John Maynard Keynes had famously hit back at critics who accused him of altering his opinions too often. “When the facts change, I change my mind. What do you do, sir?” he had asked one of them.
Illustration: Jayachandran / Mint
Central bankers have to keep reassessing the situation, especially in volatile times such as these. Reserve Bank of India (RBI) governor D. Subbarao used a milder version of Keynes’ argument in his first statement to the press, on 9 September. “We will be monitoring the situation closely and continuously…and take action as appropriate,” he said, to explain whether monetary policy will be tightened further. And he has now acted.
The facts have just changed. RBI announced a slew of measures on Tuesday in response to the global market turmoil. They will effectively help ease liquidity in the domestic market, a change from the central bank’s recent hawkishness.
The fact that RBI has moved so suddenly shows that there are worries about the damage that the global financial crisis can bring upon our own markets. This move follows what several other central banks have done. China has cut interest rates to support economic growth this week. Taiwan has reduced its reserve ratios on Tuesday. The central banks of Australia and New Zealand did so last month. These two are not large economies, but their central banks are known to be inflation hawks. The US Fed was due to meet to decide its policy at the time this editorial was written.

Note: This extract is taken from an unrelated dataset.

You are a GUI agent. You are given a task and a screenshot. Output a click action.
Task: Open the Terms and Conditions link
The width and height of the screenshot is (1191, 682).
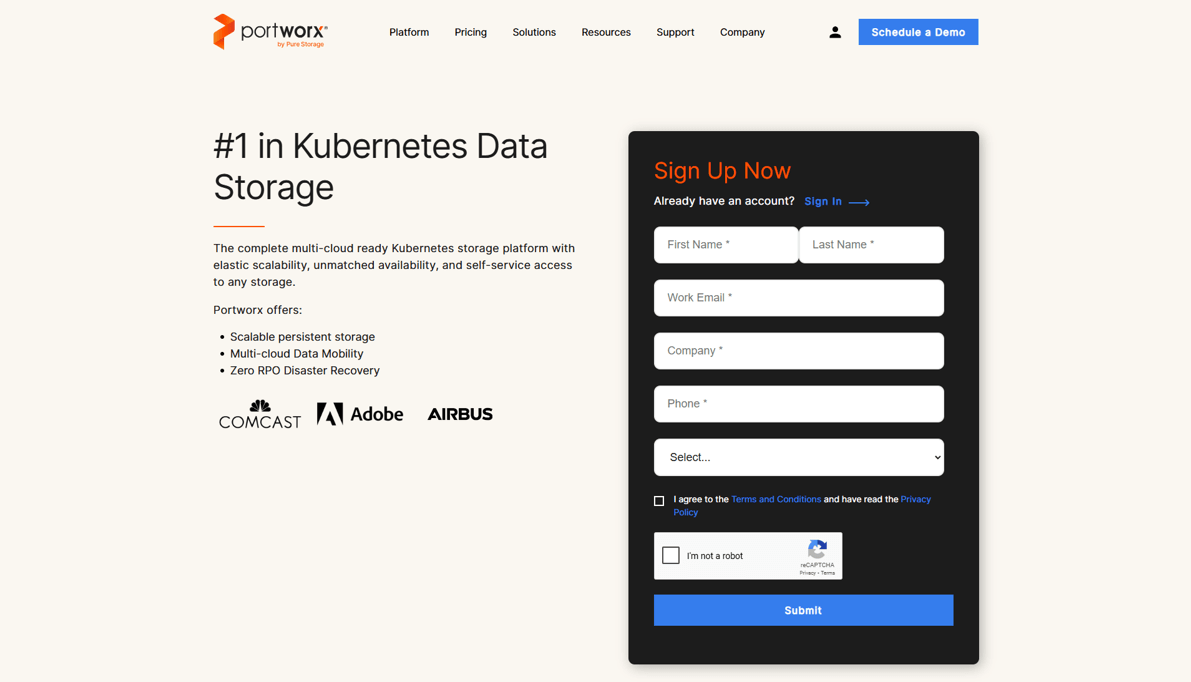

The worldwide tumble in stock markets has not been good news for Indian investors. But the fact that commodity prices — especially crude oil — have tumbled in tandem may prove to be good news for the Indian economy as a whole. Oil is now trading in double digits, far lower than its recent peak of $147 per barrel.

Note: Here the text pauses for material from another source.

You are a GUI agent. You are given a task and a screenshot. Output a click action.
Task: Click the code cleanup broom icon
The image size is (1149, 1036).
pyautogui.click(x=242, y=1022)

The only question is whether the facts have changed enough for RBI to hit the pause button on rate hikes. The central bank has been worried about high inflation — and rightly so. High inflation destroys growth in the long run, as it forces a central bank to take stronger action to bring it under control later. Inflation in India is still way too high, though it could already have peaked. Meanwhile, the weakness in the rupee — which is now at 46.93 to a dollar — is another reason why it may be tough to cut interest rates.
Subbarao will undoubtedly read the tea leaves with care in the run-up to his first monetary policy next month. A rate cut seems unlikely. But there is a growing case for him to pause, and make the next change in interest rates in 2009.